Bloomberg tells us that a key indicator of bank willingness to lend, the spread between three month Libor and the forward overnight index swap, is rising, which means the outlook is negative.

From Bloomberg:

Interest-rate derivatives traders are betting banks’ difficulties obtaining cash to fund holdings and shore up balance sheets will worsen.

The difference, or spread, between the three-month dollar London interbank offered rate, or Libor, and the overnight index swap rate, traded forward three months, is greater than similar spreads expiring this month…

“The movement in the forward Libor-OIS spreads is telling you that the market is concerned that things can get even worse before they get better,” said Carl Lantz, an interest-rate strategist in New York at Credit Suisse. “Until all banks’ balance sheets are cleaned up and they’ve re-capitalized, there is going to be funding pressure.”…

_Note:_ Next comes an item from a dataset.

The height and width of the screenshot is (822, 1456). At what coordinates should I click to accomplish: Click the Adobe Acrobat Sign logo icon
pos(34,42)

The three-month Libor-OIS spread traded forward to June 16, the date the June Eurodollar futures contract expires, was 67 basis points yesterday, while the forward spread corresponding to the September Eurodollar expiration was 72 basis points…

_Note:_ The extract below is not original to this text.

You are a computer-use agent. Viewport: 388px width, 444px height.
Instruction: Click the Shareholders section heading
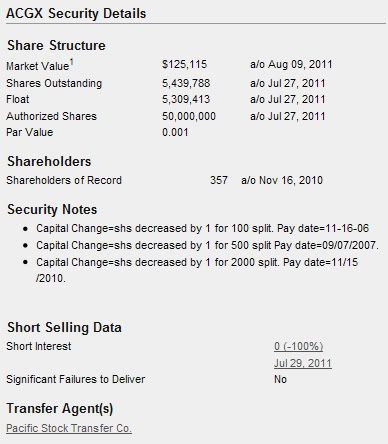(49, 161)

The so-called Libor-OIS spread indirectly measures the availability of funds in the money market. Forwards give expectations for the future.

Overnight indexed swaps are over-the-counter traded derivatives in which one party agrees to pay a fixed rate in exchange for the average of a floating central-bank rate over the life of the swap. For U.S. dollar swaps, the floating rate is the daily effective federal funds rate.

The market has grown more pessimistic since April 30, when the September spread was 6 basis points less than June, according to Credit Suisse….

The spot three-month dollar Libor-OIS spread was 68 basis points today, after ranging from 24 basis points to 90 basis points this year and peaking last year at 106 basis points in December. The spread averaged 11 basis points for the 10 years prior to August, when the global credit crunch began….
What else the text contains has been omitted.